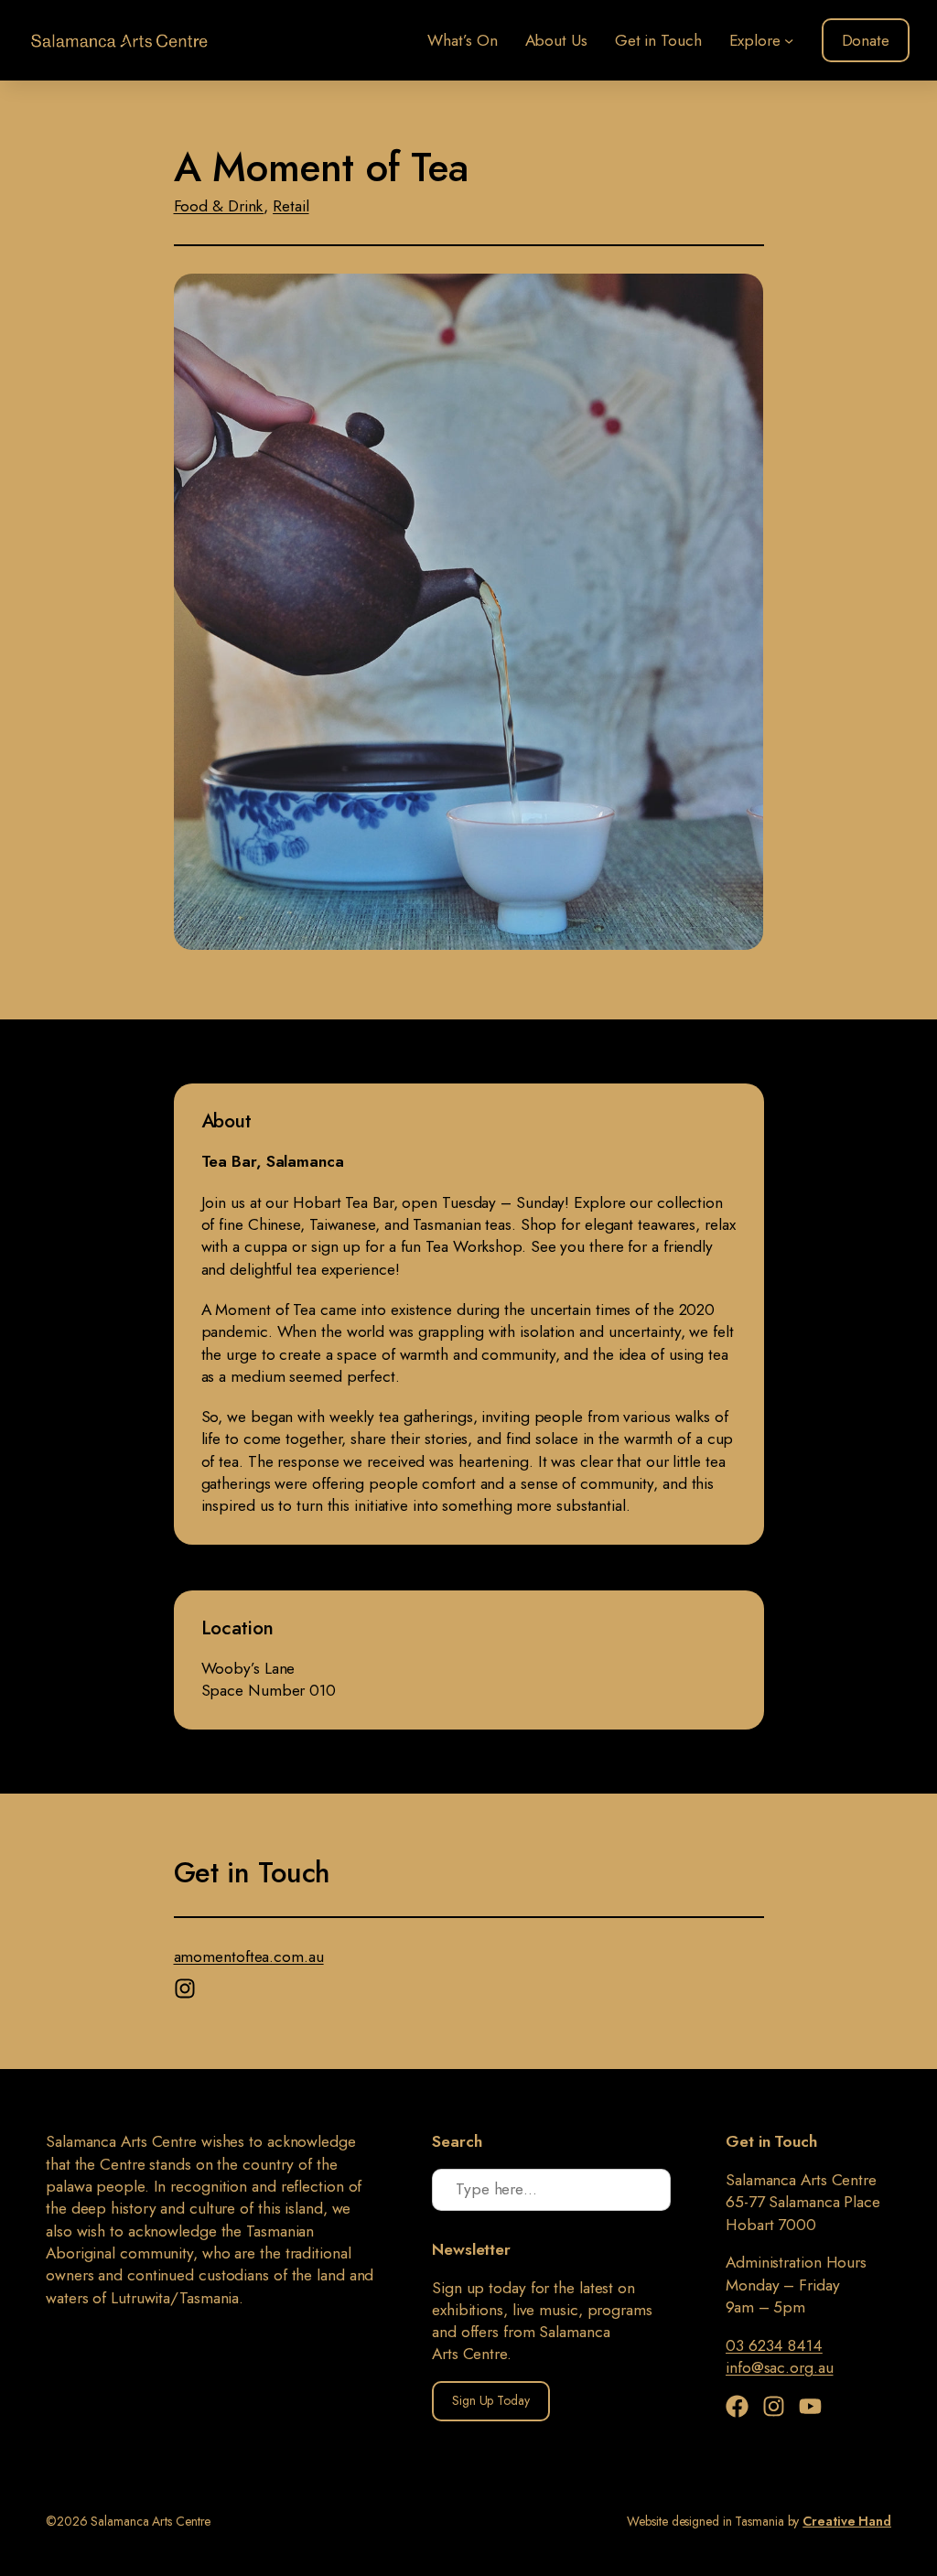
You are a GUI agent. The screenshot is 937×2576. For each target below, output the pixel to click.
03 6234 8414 (774, 2345)
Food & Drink (219, 206)
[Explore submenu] (788, 40)
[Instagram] (187, 1983)
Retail (290, 206)
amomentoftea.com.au (249, 1956)
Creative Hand (846, 2521)
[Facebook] (742, 2406)
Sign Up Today (491, 2400)
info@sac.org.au (780, 2367)
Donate (865, 40)
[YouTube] (810, 2406)
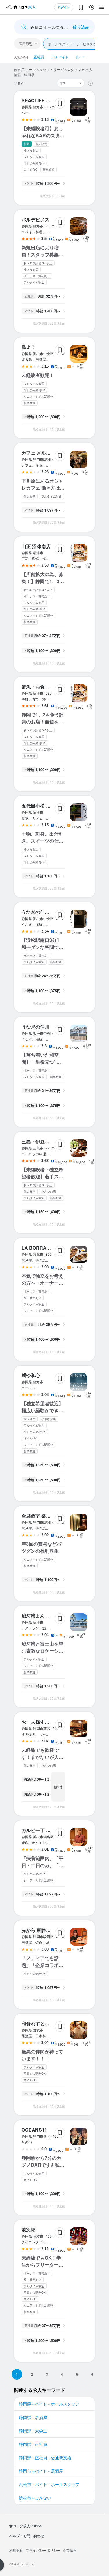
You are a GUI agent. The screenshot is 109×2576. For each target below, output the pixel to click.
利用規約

^^^^^^^^

What is expected → The lines to retype begin with the one containing "info@sac.org.au (780, 2367)" and end with the last line of the records. Reproduce them exactly and omit the pictures.

Output of the task →
info@sac.org.au (780, 2367)
Donate (865, 40)
[YouTube] (810, 2406)
You are a GUI agent. The screenshot is 109×2576. For each target below, output the pixel to click.
利用規約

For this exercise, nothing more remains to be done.